──────── Text extract
Arithmetic and other operations on numbers

x + y

addition

Addition can work on integers, rational numbers, complex numbers, vectors, matrices and lists.

Hint

Addition is implemented in the standard math library (as opposed to being built-in). This means that it can be extended by the user.

Example:

In> 2+3
Out> 5

-x

negation

Negation can work on integers, rational numbers, complex numbers, vectors, matrices and lists.

Hint

Negation is implemented in the standard math library (as opposed to being built-in). This means that it can be extended by the user.

Example:

In> - 3
Out> -3

x - y

subtraction

Subtraction can work on integers, rational numbers, complex numbers, vectors, matrices and lists.

Hint

Subtraction is implemented in the standard math library (as opposed to being built-in). This means that it can be extended by the user.

Example:

In> 2-3
Out> -1

x * y

multiplication

Multiplication can work on integers, rational numbers, complex numbers, vectors, matrices and lists.

Note

In the case of matrices, multiplication is defined in terms of standard matrix product.

Hint

Multiplication is implemented in the standard math library (as opposed to being built-in). This means that it can be extended by the user.

Example:

In> 2*3
Out> 6

x / y

division

Division can work on integers, rational numbers, complex numbers, vectors, matrices and lists.

Note

For matrices division is element-wise.

Hint

Division is implemented in the standard math library (as opposed to being built-in). This means that it can be extended by the user.

Example:

In> 6/2
Out> 3

x ^ y

exponentiation

Exponentiation can work on integers, rational numbers, complex numbers, vectors, matrices and lists.

Note

In the case of matrices, exponentiation is defined in terms of standard matrix product.

Hint

Exponentiation is implemented in the standard math library (as opposed to being built-in). This means that it can be extended by the user.
────────────────
──────── Data segment
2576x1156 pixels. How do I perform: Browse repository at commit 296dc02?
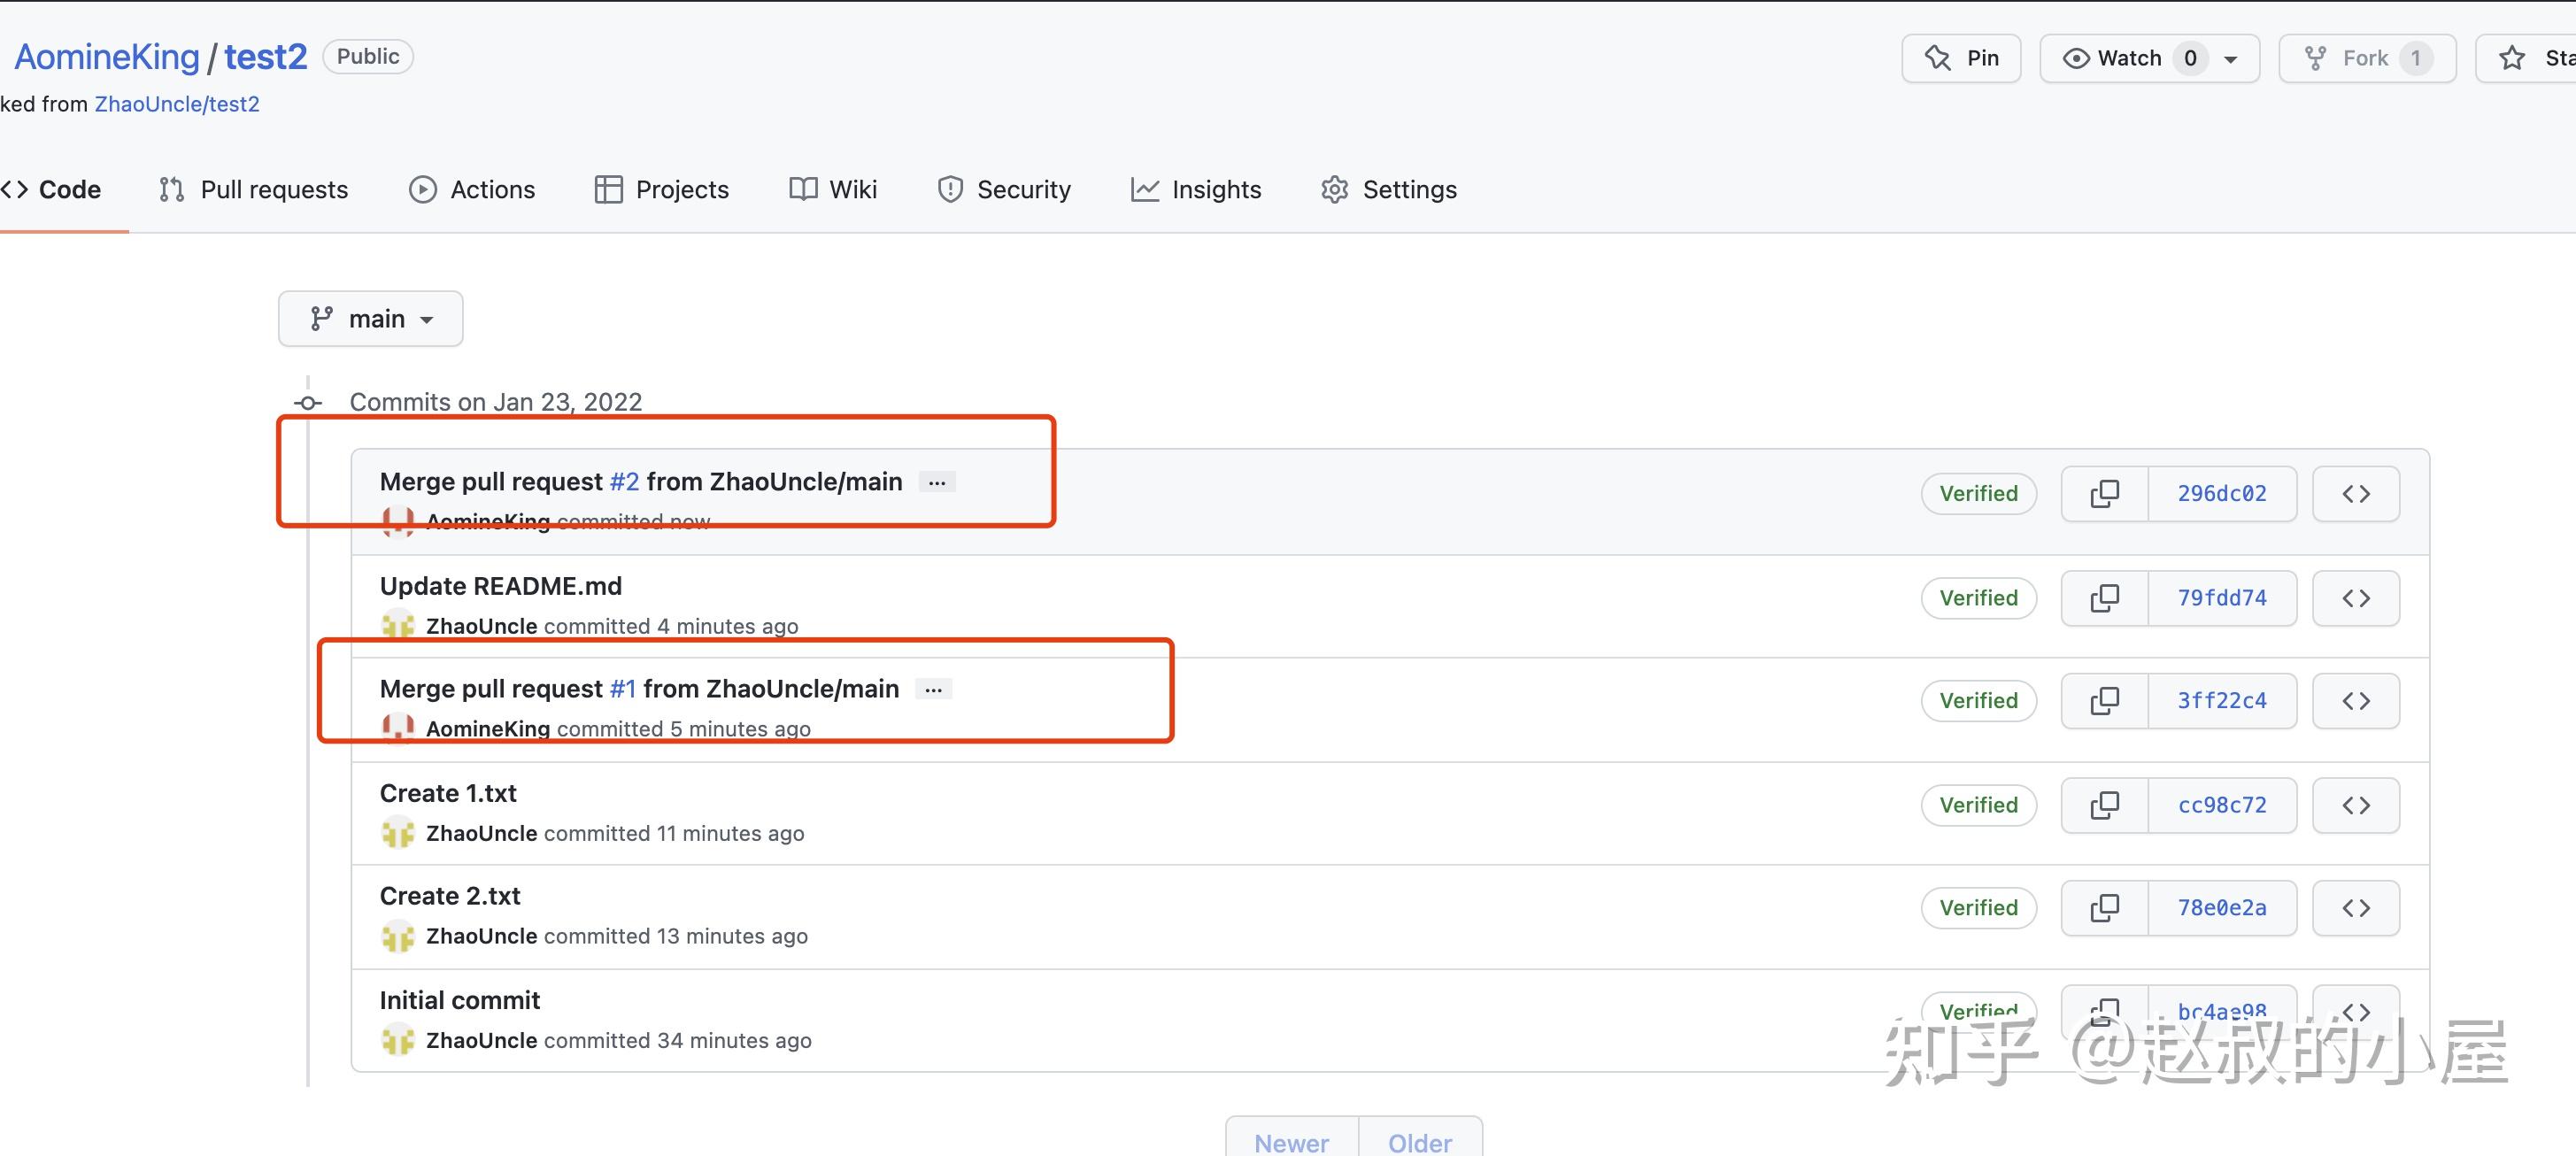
────────────────
> Directives:
[1] Can you summarize the arithmetic reference in two sentences?
[2] Answer these questions from the arithmetic reference, one line each:
(a) What output is shown for the input 2-3?
(b) How does division work for matrices?
(c) In terms of what is exponentiation of matrices defined?
[3] Could you carry the arithmetic reference on from its final line?

> Results of the tasks:
[1] The arithmetic reference covers addition, negation, subtraction, multiplication, division and exponentiation. Each can work on integers, rational numbers, complex numbers, vectors, matrices and lists and is implemented in the standard math library rather than built in, so the user can extend it.

[2]
(a) Out> -1
(b) It is element-wise.
(c) In terms of standard matrix product.

[3]
Example:

In> 2^3
Out> 8

Div(x, y)

determine divisor

Div() performs integer division. If Div(x,y) returns a and Mod(x,y) equals b, then these numbers satisfy \(x =ay + b\) and \(0 \leq b < y\).

Example:

In> Div(5,3)
Out> 1

See also

Mod(), Gcd(), Lcm()

Mod(x, y)

determine remainder

Mod() returns the division remainder. If Div(x,y) returns a and Mod(x,y) equals b, then these numbers satisfy \(x =ay + b\) and \(0 \leq b < y\).

Example:

In> Div(5,3)
Out> 1
In> Mod(5,3)
Out> 2

See also

Div(), Gcd(), Lcm()

Gcd(n, m)

Gcd(list)

greatest common divisor

This function returns the greatest common divisor of n and m or of all elements of list.

See also

Lcm()

Lcm(n, m)

Lcm(list)

least common multiple

This command returns the least common multiple of n and m or of all elements of list.

Example:

In> Lcm(60,24)
Out> 120
In> Lcm({3,5,7,9})
Out> 315

See also

Gcd()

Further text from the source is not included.